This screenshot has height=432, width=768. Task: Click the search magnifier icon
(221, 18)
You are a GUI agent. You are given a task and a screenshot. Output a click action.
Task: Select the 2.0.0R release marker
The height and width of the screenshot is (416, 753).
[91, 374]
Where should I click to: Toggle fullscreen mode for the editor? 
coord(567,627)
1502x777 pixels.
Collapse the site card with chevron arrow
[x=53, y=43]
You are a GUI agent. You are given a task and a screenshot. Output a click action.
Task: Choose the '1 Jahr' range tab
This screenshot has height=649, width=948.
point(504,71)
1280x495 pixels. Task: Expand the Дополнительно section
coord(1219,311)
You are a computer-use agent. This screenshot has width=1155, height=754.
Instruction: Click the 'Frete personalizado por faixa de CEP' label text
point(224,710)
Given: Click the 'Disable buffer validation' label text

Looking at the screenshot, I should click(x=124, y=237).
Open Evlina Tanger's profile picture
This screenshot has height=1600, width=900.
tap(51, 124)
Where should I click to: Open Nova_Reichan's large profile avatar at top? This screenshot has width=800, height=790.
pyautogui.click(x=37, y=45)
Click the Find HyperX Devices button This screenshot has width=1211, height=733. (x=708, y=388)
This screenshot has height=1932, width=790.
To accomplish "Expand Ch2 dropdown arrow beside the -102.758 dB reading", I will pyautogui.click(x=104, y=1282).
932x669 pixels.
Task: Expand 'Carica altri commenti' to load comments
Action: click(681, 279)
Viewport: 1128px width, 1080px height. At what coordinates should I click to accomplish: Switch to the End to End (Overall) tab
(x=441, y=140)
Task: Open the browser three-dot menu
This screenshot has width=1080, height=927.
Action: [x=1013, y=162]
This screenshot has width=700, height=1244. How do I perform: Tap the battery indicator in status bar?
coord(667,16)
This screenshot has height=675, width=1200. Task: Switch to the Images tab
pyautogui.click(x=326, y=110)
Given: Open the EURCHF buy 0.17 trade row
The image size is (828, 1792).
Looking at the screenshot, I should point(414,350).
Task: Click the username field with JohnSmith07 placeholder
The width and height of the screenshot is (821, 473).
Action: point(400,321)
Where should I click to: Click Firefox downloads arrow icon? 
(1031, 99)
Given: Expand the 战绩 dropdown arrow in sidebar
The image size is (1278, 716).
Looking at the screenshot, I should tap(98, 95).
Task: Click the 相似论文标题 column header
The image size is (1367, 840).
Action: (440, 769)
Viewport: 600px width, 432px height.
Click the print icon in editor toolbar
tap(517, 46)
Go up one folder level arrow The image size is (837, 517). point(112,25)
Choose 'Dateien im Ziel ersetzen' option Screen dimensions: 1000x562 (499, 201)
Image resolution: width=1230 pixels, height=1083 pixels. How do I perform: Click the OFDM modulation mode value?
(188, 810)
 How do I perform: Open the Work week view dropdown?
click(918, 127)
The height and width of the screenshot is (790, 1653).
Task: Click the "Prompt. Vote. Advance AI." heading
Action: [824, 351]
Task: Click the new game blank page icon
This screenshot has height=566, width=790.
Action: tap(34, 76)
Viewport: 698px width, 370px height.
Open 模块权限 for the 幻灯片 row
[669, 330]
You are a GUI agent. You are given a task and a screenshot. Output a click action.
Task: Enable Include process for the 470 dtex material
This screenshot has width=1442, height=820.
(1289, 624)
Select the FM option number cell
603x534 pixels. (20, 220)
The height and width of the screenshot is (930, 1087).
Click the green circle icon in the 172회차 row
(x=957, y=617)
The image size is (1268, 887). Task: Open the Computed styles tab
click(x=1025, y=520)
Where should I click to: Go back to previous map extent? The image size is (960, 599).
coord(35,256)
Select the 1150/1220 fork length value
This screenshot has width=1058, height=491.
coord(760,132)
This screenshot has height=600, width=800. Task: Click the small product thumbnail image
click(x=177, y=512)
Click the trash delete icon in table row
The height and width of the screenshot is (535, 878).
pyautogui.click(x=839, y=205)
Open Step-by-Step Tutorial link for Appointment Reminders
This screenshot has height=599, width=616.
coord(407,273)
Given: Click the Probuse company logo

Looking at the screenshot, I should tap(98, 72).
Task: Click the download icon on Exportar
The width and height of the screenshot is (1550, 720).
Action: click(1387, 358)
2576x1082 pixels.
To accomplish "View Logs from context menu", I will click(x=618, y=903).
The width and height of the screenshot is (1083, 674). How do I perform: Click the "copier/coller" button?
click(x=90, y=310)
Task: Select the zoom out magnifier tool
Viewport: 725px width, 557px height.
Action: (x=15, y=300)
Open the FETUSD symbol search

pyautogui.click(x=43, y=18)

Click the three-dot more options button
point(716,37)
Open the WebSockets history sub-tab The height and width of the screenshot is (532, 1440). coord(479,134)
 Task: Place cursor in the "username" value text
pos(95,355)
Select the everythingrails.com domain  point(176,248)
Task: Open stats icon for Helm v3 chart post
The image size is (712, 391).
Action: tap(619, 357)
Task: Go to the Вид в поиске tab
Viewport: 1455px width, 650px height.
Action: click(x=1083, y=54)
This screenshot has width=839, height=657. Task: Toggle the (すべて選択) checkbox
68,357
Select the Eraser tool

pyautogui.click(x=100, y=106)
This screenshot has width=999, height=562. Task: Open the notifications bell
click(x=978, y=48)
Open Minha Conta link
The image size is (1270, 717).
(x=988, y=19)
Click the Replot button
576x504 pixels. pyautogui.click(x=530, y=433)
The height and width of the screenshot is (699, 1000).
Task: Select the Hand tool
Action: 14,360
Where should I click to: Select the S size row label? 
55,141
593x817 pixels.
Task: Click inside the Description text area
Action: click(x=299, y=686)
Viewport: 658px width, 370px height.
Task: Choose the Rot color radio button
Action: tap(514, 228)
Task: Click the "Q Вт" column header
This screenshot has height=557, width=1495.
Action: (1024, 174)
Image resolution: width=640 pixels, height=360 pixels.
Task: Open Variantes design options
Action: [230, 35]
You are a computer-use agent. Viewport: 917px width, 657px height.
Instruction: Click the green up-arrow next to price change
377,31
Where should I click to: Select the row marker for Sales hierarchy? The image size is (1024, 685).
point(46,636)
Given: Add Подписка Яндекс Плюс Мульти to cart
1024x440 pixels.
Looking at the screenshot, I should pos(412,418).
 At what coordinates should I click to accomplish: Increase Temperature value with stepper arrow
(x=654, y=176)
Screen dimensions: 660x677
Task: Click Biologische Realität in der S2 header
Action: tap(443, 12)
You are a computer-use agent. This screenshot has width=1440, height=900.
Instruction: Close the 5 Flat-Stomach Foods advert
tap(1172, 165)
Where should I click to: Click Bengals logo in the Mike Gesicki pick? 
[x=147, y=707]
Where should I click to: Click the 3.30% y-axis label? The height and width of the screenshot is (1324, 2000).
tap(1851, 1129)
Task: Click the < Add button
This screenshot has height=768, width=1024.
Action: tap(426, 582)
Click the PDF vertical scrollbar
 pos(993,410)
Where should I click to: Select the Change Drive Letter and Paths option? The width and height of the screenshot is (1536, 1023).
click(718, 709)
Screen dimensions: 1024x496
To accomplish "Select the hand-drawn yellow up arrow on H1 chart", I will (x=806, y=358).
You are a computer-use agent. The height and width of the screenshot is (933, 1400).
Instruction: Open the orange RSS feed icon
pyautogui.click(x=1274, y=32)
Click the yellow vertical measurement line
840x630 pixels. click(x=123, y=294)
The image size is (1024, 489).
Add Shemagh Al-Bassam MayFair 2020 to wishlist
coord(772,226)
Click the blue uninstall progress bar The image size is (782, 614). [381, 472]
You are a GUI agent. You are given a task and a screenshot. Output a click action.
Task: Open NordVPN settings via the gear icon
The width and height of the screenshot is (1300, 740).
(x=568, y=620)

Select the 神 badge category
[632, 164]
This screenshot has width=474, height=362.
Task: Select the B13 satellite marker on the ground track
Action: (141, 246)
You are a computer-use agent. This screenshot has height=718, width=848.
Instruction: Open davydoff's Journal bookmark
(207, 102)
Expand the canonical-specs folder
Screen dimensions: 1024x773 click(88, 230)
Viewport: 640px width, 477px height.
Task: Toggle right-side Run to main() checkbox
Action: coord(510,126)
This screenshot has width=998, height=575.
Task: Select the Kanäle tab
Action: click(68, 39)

Directions →
Report each line in the entries where the string "column" occurs.

Your response →
Task: Click the 相似论文标题 column header
Task: Click the "Q Вт" column header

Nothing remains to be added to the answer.